About Termites

Termites are a team of eusocial bugs that, until recently, were categorized at the taxonomic rank of order Isoptera (see taxonomy below), however are now accepted as the epifamily Termitoidae, of the cockroach order Blattodea. [1] While termites are frequently understood, particularly in Australia, as "white ants", they are for practical functions unassociated to the ants.

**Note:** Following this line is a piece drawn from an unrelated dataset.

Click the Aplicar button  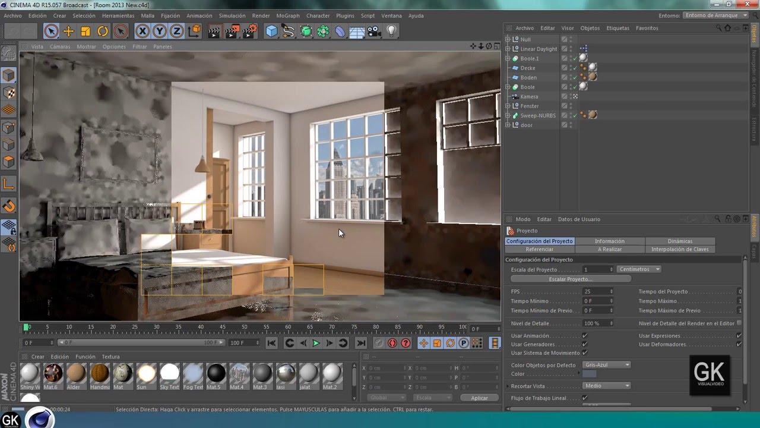(479, 398)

Like ants, and some wasps and bees - which are all put in the different order Hymenoptera - termites divide labor among castes, produce overlapping generations and take care of young collectively. Termites mostly feed on dead plant material, usually through wood, leaf litter, soil, or animal dung, and about 10 % of the approximated 4,000 types (about 2,600 taxonomically known) are financially significant as pests that can trigger serious structural damages to buildings, crops or plantation forests. Termites are significant detritivores, particularly in the subtropical and tropical areas, and their recycling of wood and various other plant issue is of significant ecological significance.
As eusocial insects, termites stay in nests that, at maturation, number from several hundred to numerous million people. Colonies use decentralised, self-organised systems of activity assisted by swarm knowledge which exploit meals sources and environments not available to any single pest acting alone. A typical colony consists of nymphs (semimature young), employees, soldiers, and reproductive individuals of both sexes, occasionally consisting of several egg-laying queens.